#### Supplied records

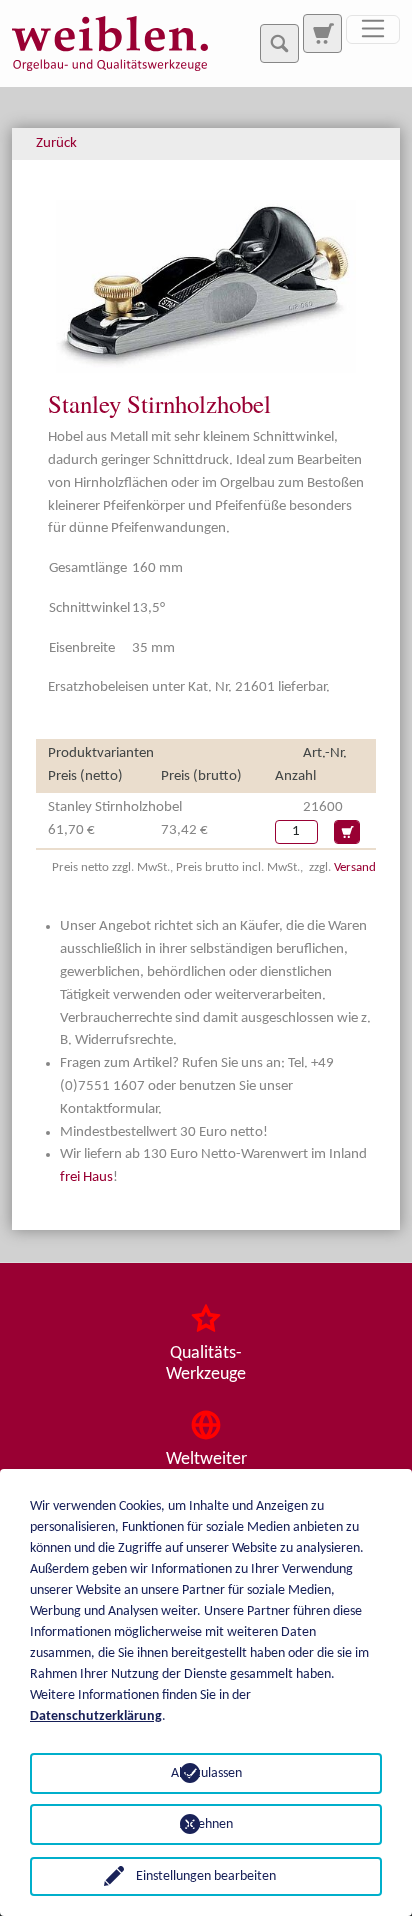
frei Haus (86, 1177)
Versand (355, 867)
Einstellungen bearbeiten (206, 1876)
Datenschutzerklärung (96, 1716)
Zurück (56, 143)
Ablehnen (206, 1824)
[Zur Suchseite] (322, 33)
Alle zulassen (206, 1773)
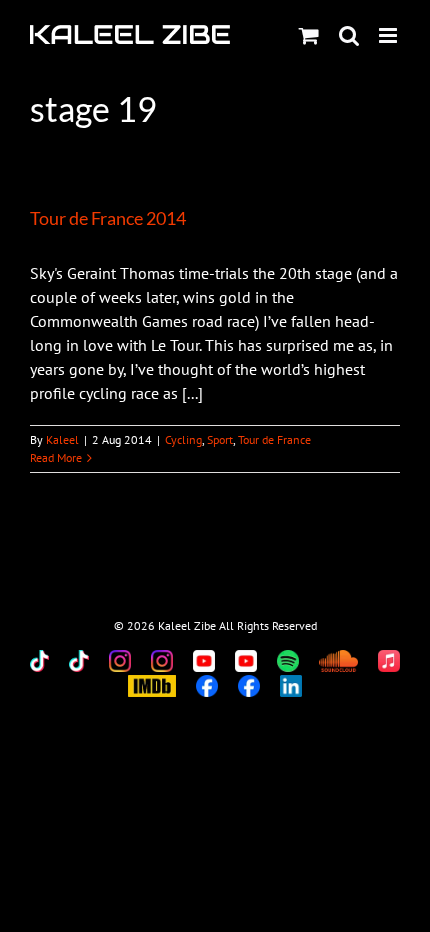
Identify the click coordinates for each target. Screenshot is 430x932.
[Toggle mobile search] (349, 35)
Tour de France (274, 439)
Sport (220, 439)
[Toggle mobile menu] (389, 35)
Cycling (183, 439)
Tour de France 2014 (108, 218)
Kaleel (62, 439)
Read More (56, 457)
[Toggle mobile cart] (309, 35)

########

● Task directions: Output an exact copy of the lines from the one with "Datenschutzerklärung (96, 1716)" through the closing line of the records, inclusive, without any images.

● Expected output:
Datenschutzerklärung (96, 1716)
Zurück (56, 143)
Ablehnen (206, 1824)
[Zur Suchseite] (322, 33)
Alle zulassen (206, 1773)
Identify the click coordinates for each target. Screenshot is 430x932.
[Toggle mobile search] (349, 35)
Tour de France (274, 439)
Sport (220, 439)
[Toggle mobile menu] (389, 35)
Cycling (183, 439)
Tour de France 2014 (108, 218)
Kaleel (62, 439)
Read More (56, 457)
[Toggle mobile cart] (309, 35)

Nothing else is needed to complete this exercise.